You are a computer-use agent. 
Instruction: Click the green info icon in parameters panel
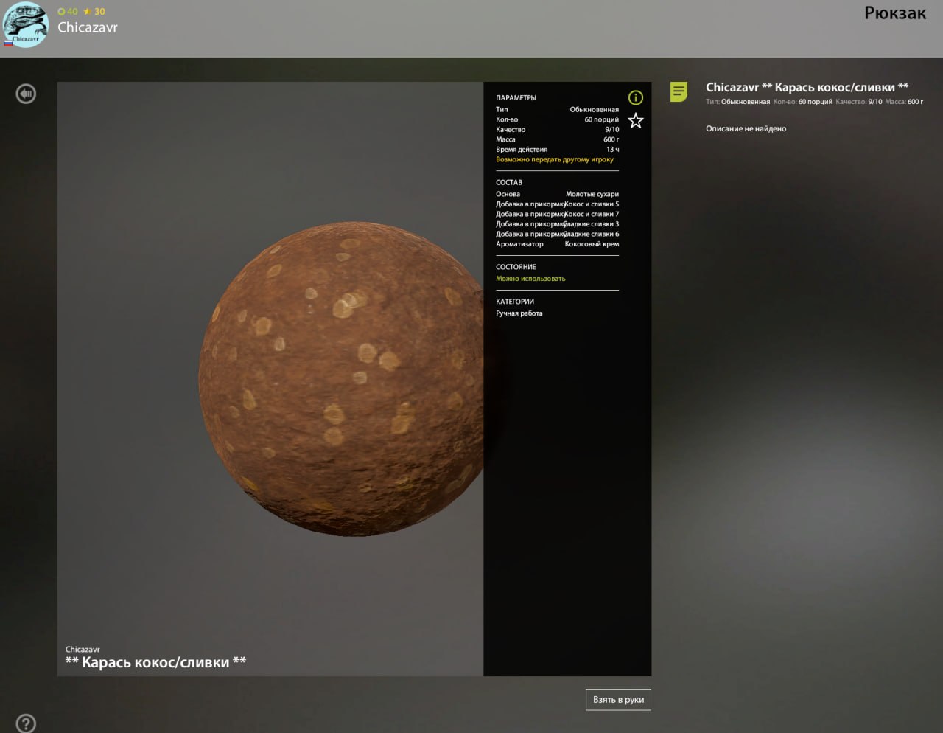coord(635,98)
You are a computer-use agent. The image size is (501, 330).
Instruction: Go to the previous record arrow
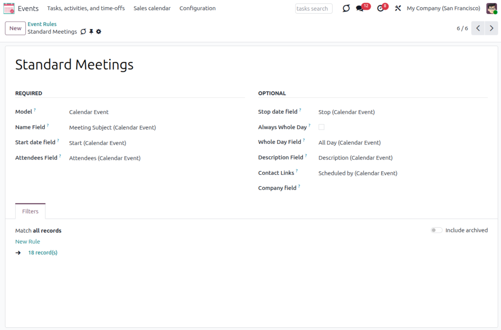coord(478,28)
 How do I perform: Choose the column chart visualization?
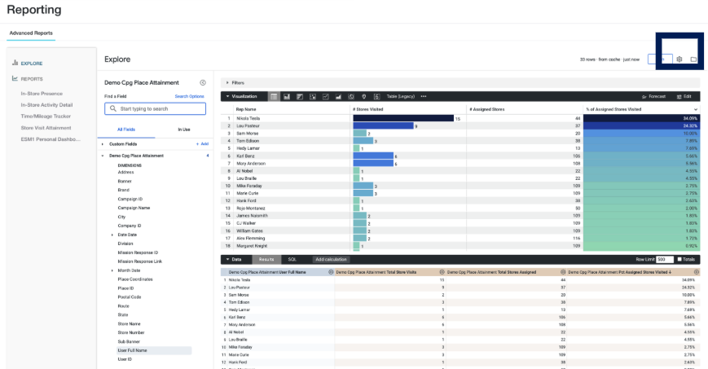pos(287,97)
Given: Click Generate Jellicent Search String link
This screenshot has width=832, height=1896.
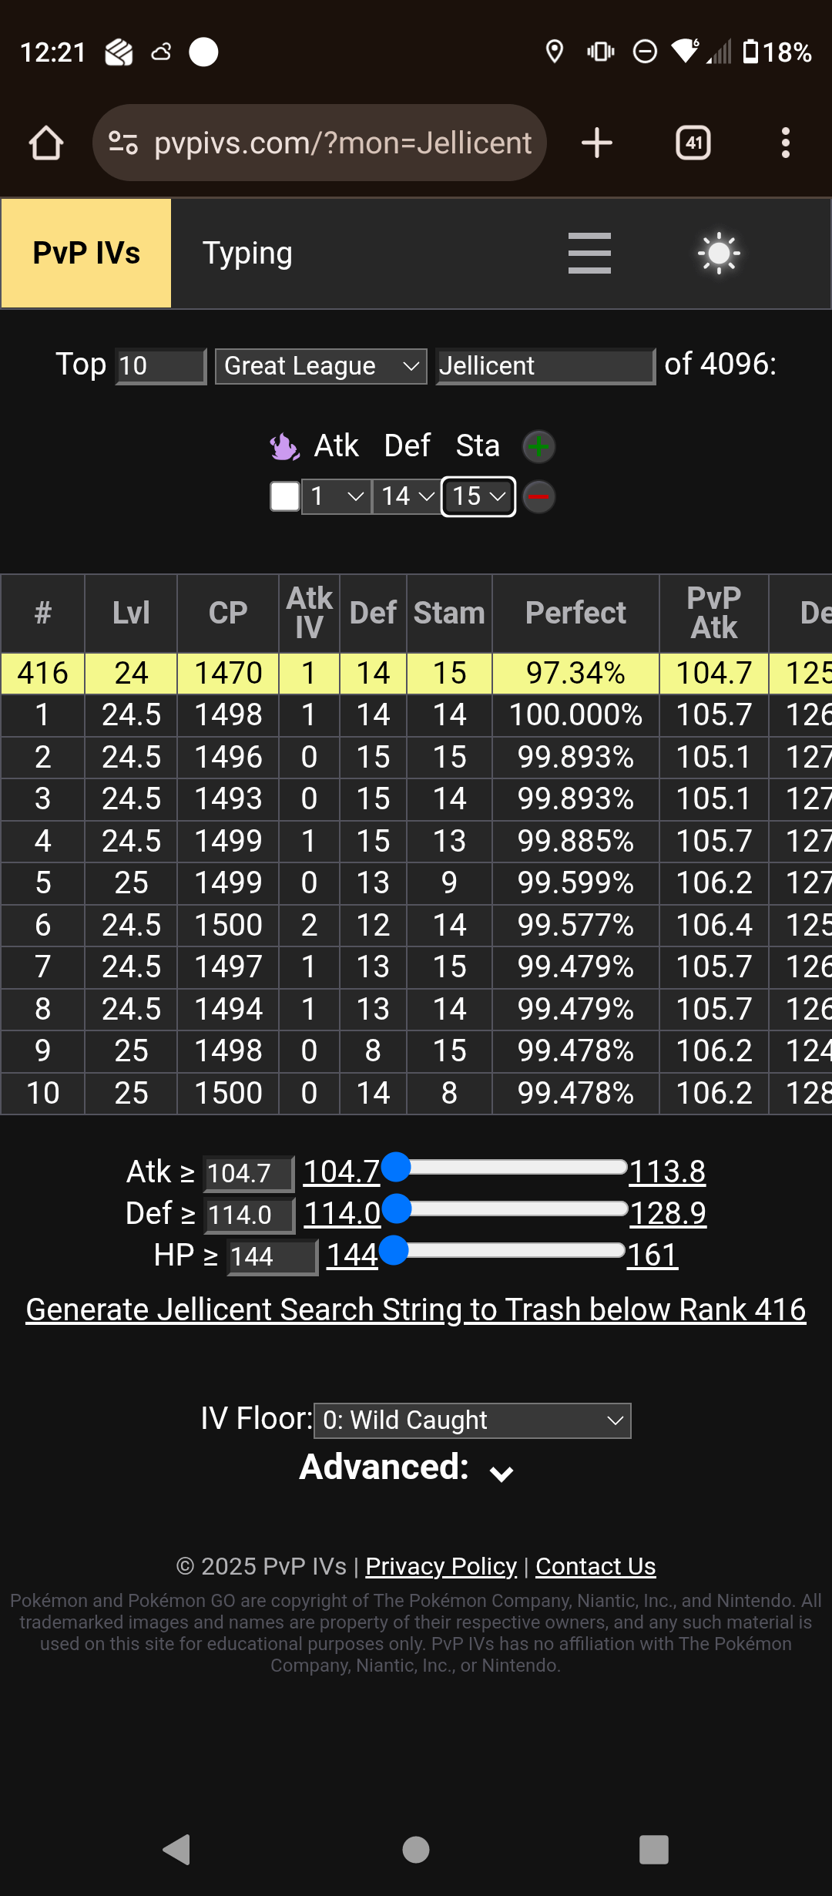Looking at the screenshot, I should point(416,1309).
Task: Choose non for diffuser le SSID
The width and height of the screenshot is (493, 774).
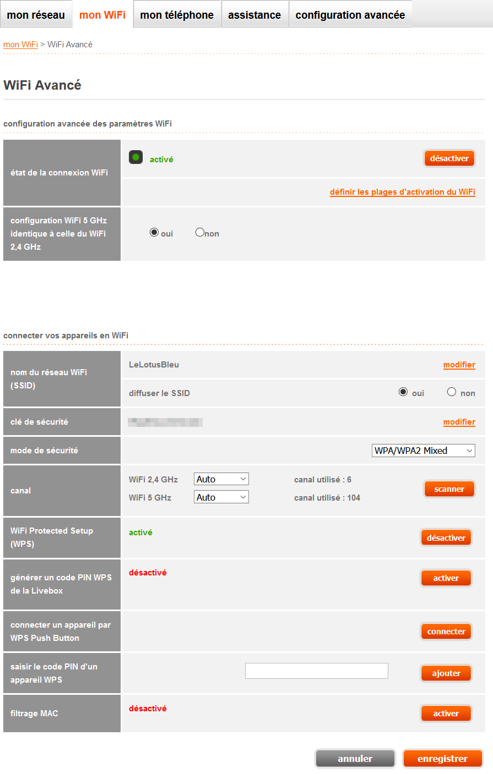Action: (x=451, y=392)
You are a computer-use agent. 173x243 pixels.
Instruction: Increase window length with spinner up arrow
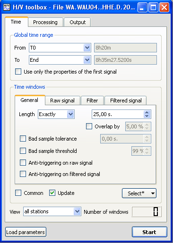point(147,112)
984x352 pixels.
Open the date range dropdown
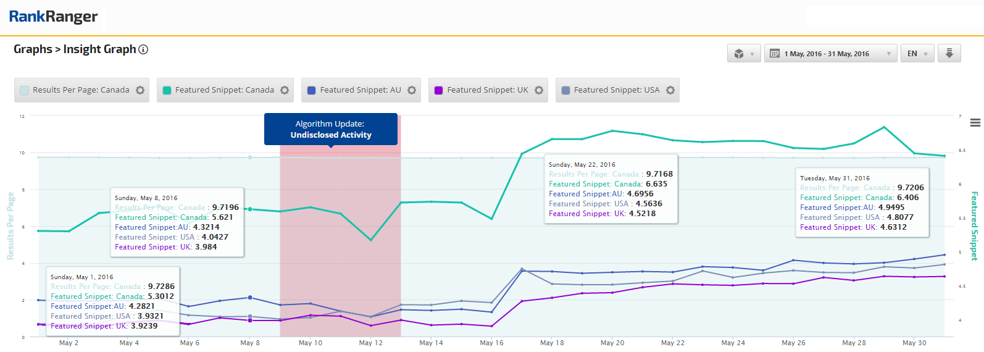point(830,54)
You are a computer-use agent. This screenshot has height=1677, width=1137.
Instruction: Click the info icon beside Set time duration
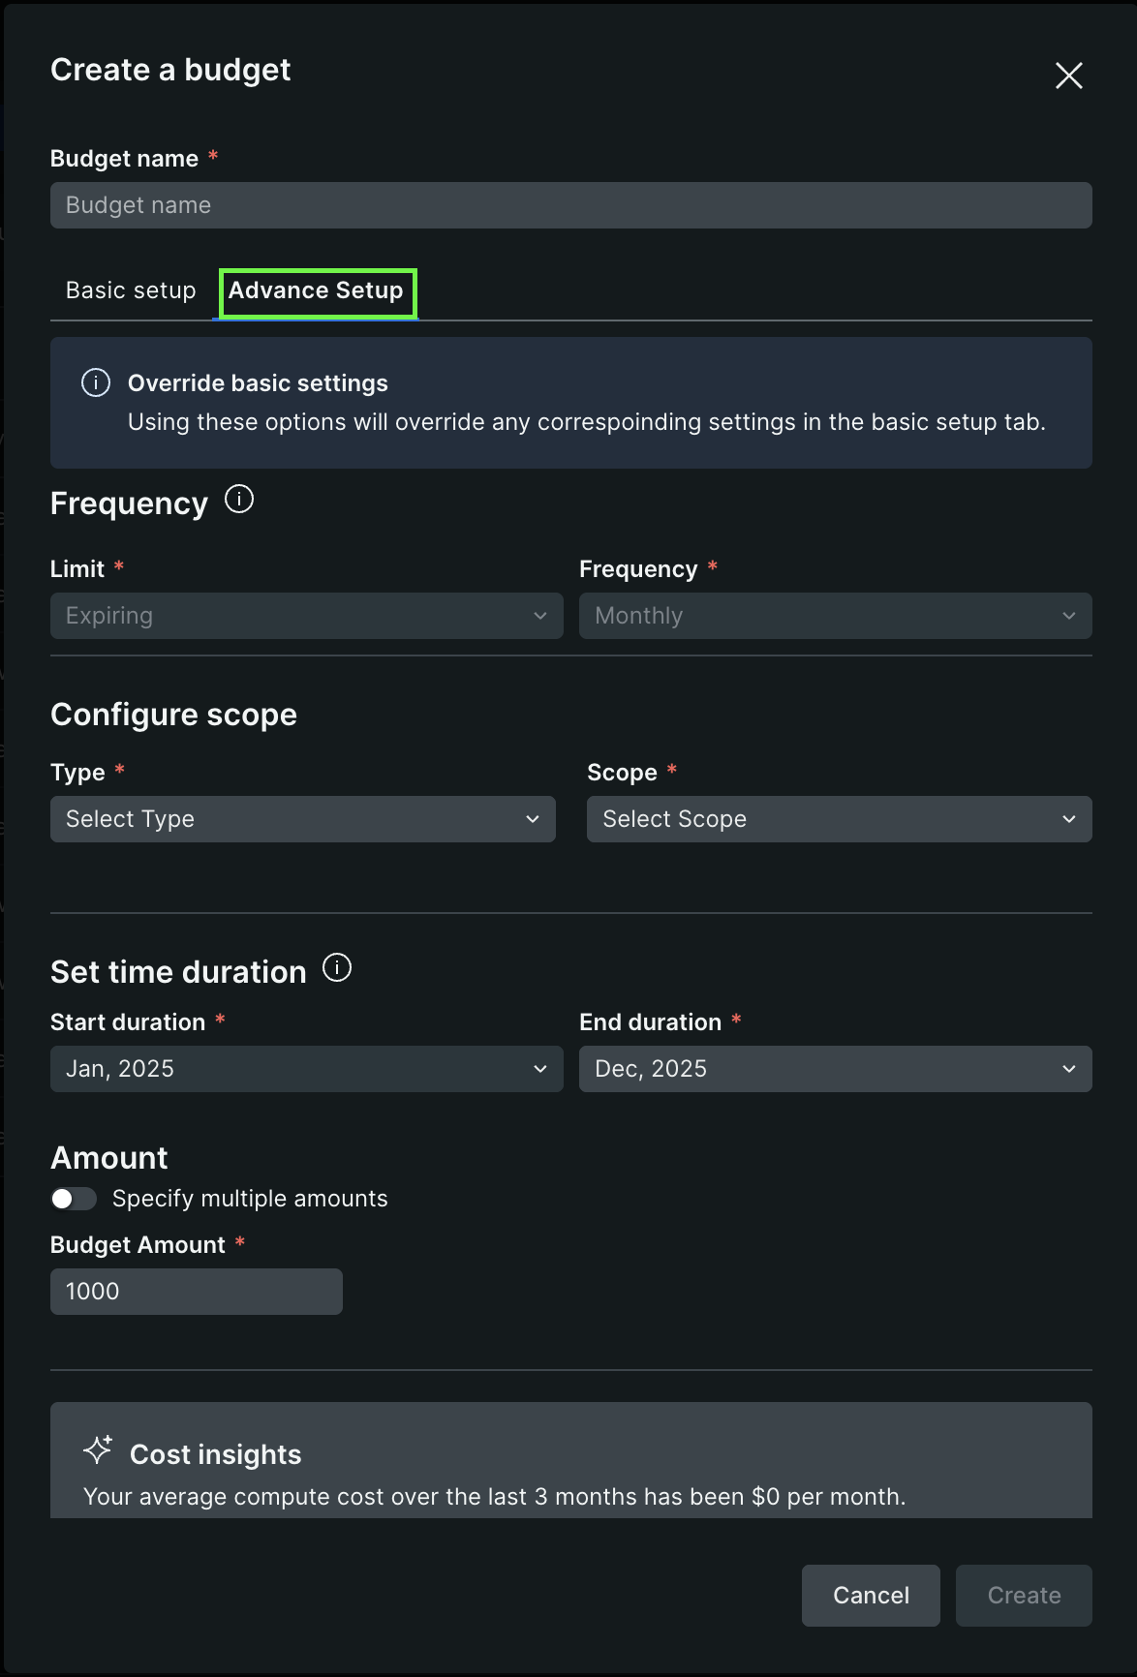pyautogui.click(x=337, y=967)
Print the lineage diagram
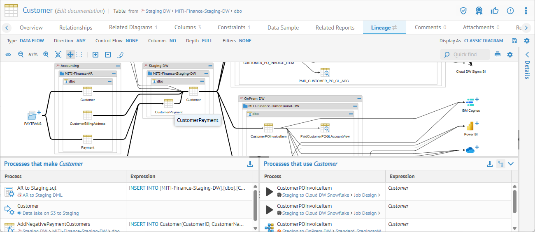Image resolution: width=535 pixels, height=232 pixels. 498,55
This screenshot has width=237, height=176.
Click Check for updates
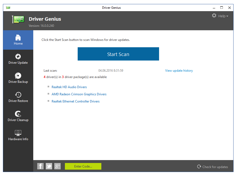coord(213,167)
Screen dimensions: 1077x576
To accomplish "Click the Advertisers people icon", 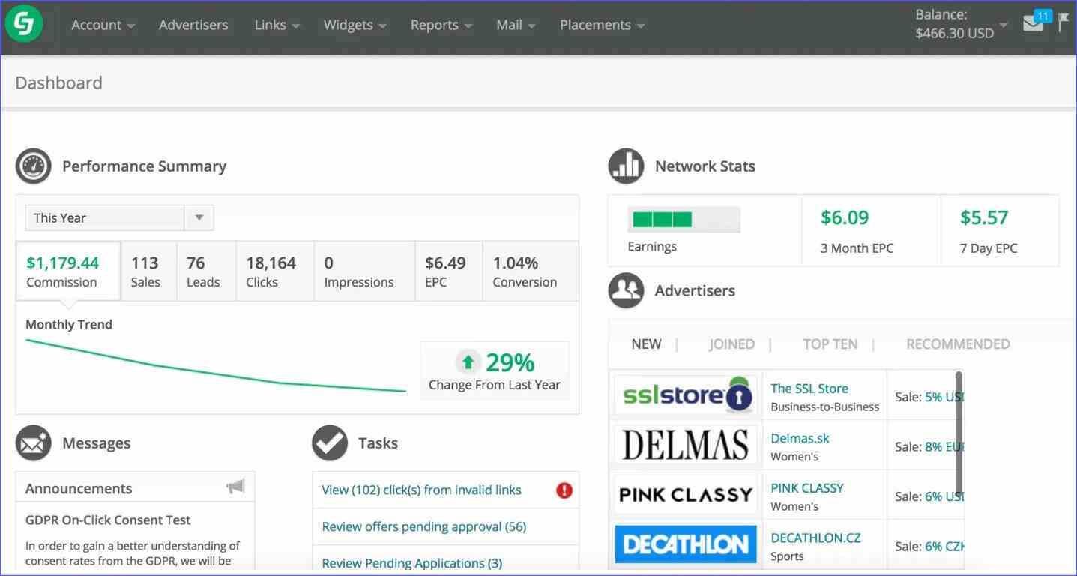I will pyautogui.click(x=626, y=290).
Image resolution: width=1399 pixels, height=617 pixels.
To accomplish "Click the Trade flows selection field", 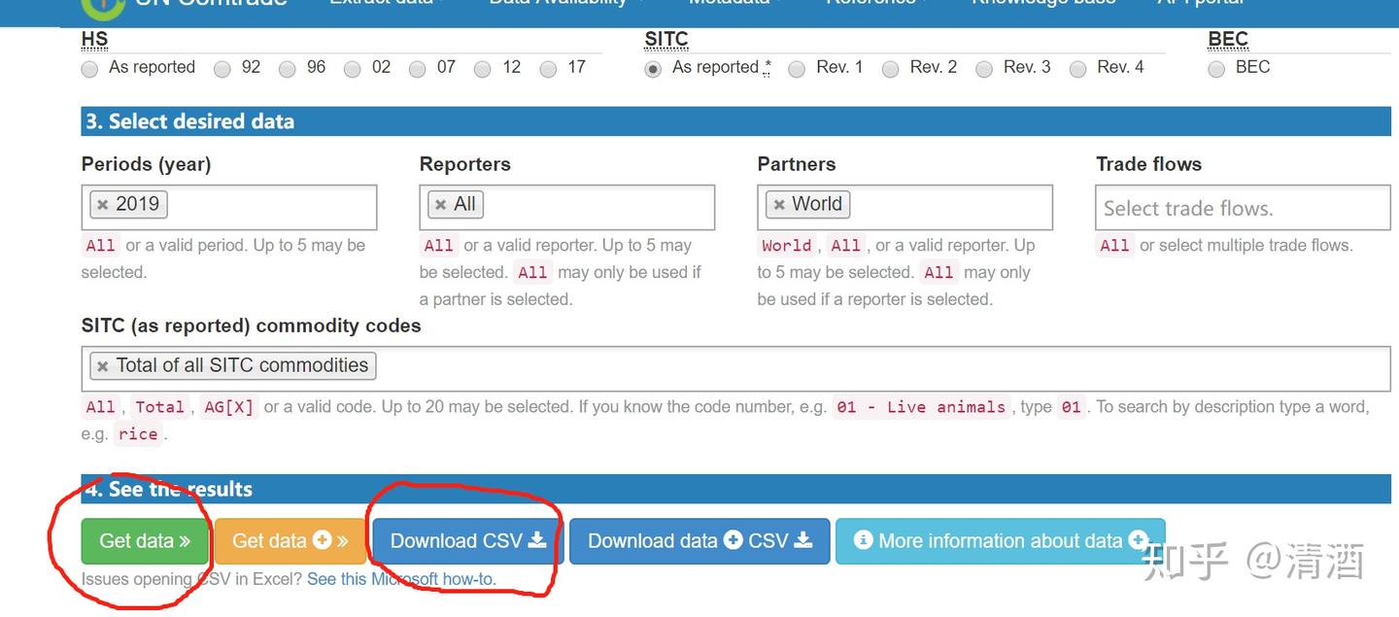I will (1242, 207).
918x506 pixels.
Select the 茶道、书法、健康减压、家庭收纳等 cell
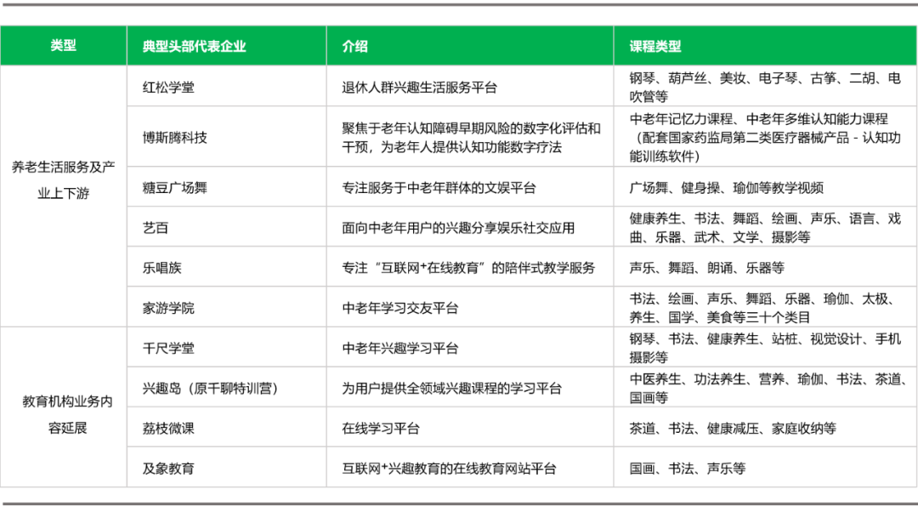coord(733,429)
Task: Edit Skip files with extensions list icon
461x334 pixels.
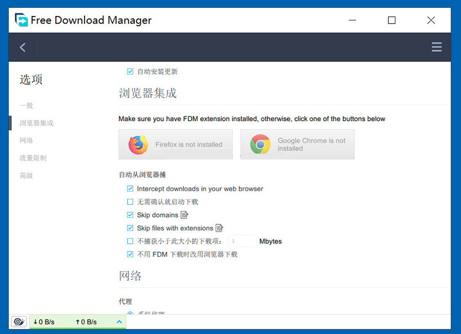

☆ ☆ ☆

_WHAT YOU NEED TO DO_: Every line with "Task" in it should be copied from the entries.

_RESULT_:
Task: Choose non for diffuser le SSID
Task: Edit Skip files with extensions list icon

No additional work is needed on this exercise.